Rapid Lienz zu Hause weiter ungeschlagen

Mit 1:0 gegen Treibach setzen die Grünweißen die Heimserie fort.

Es war ein Fehler, ihn zu foulen. Dominik Müller revanchierte sich mit einem souveränen Elfertor. Fotos: Expa/Jürgen Feichter

2012 gelang es noch keiner Mannschaft in der Kärtnerliga, Rapid Lienz auf eigenem Rasen zu bezwingen. Daran ändert auch das Spiel gegen Treibach am 7. September nichts, obwohl die Gäste viel Kampfgeist mitbrachten. Lienz war über weite Strecken des Spiels überlegen, münzte Feldvorteile jedoch nicht in Tore um. So ging das temporeiche Spiel mit 0:0 in die Pause.

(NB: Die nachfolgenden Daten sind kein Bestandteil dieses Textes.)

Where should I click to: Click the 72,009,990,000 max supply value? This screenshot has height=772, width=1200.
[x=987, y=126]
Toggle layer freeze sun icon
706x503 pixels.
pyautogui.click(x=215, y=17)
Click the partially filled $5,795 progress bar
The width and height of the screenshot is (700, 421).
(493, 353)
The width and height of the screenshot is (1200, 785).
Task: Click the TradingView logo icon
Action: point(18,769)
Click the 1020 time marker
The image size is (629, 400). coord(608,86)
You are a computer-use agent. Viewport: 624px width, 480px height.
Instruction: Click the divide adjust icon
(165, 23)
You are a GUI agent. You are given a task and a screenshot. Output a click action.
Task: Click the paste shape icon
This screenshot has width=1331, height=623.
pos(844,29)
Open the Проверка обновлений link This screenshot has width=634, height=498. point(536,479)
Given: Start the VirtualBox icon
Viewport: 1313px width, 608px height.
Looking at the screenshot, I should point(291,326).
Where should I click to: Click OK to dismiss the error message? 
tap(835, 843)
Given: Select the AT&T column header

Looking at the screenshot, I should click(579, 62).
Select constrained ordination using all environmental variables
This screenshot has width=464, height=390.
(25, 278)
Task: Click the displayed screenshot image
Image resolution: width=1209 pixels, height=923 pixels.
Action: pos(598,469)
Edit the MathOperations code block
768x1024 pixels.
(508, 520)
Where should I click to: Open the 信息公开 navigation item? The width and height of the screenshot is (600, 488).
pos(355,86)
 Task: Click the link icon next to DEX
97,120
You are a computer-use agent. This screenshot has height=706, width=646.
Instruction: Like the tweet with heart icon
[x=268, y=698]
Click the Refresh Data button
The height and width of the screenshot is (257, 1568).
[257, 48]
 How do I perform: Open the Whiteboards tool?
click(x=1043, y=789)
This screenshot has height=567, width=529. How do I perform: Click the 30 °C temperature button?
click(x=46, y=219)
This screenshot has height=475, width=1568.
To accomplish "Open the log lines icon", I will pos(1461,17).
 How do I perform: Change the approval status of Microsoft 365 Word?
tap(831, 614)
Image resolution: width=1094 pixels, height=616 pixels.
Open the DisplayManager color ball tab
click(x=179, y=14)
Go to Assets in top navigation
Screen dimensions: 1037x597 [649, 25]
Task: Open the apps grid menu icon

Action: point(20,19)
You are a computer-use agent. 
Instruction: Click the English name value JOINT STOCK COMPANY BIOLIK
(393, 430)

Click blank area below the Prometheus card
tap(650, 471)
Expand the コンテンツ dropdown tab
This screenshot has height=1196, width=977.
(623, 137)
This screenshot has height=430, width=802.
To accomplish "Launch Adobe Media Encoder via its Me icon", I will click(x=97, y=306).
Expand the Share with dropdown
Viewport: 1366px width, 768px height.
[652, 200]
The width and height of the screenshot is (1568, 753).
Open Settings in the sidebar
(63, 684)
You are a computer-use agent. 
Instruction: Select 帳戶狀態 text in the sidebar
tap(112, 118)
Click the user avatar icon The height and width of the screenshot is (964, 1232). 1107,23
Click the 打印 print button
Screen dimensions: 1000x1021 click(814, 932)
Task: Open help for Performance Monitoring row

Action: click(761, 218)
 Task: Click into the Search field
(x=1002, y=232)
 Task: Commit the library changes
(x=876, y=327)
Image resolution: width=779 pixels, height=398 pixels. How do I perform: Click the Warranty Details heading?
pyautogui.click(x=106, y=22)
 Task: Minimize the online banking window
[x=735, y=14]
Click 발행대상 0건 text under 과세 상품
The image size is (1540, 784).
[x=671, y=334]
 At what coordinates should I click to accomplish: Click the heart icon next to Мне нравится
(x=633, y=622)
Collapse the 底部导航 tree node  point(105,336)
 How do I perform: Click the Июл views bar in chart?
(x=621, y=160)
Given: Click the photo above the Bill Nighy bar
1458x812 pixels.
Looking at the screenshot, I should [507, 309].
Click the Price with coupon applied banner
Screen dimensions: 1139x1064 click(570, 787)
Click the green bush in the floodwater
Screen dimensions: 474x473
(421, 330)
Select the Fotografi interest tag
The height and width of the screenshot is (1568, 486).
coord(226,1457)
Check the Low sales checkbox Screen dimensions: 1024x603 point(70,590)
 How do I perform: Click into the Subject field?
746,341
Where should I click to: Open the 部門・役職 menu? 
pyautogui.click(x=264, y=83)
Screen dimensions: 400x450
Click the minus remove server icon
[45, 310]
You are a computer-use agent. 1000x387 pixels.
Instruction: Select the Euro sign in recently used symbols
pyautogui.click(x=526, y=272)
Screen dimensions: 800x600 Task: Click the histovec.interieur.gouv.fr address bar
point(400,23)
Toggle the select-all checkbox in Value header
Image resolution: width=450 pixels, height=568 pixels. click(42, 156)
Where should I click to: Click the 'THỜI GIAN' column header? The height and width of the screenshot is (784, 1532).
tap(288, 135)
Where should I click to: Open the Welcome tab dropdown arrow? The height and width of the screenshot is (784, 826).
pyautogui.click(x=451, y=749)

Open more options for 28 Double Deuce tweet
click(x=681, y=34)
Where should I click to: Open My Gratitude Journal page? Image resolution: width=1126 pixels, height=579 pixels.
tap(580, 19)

In der 2. Hälfte dominierte der Zweikampf, spielerische Glanzlichter fehlten, das hohe Tempo sorgte dennoch für einen interessanten Fußballabend im Lienzer Dolomitenstadion. Schließlich wurde Dominik Müller nach einem Dribbling durch ein Foul gestoppt und verwandelte den daraus resultierenden Elfmeter gleich selbst und souverän zum 1:0.

In der Schlussphase wurde das Spiel dann noch einmal hektisch, Treibach warf alles nach vorne, doch die Lienzer Defensive stand stabil und konterte gefärhlich. Sumerauer vergab freistehend vor dem Tor per Kopf.
Am Ende tauchte sogar der Gästetormann vermehrt im Strafraum der Lienzer auf und als der Schiedsrichter nach 97 hektischen Spielminuten die Partie abpfiff, fiel nicht nur Lienz-Trainer Hanser ein Stein vom Herzen. Er konnte wieder einen Gegner nach ohne Punkte aus Lienz verabschieden.

Rapid-Trainer Bernhard Hanser konnte wieder einen Gegner nach ohne Punkte aus Lienz verabschieden.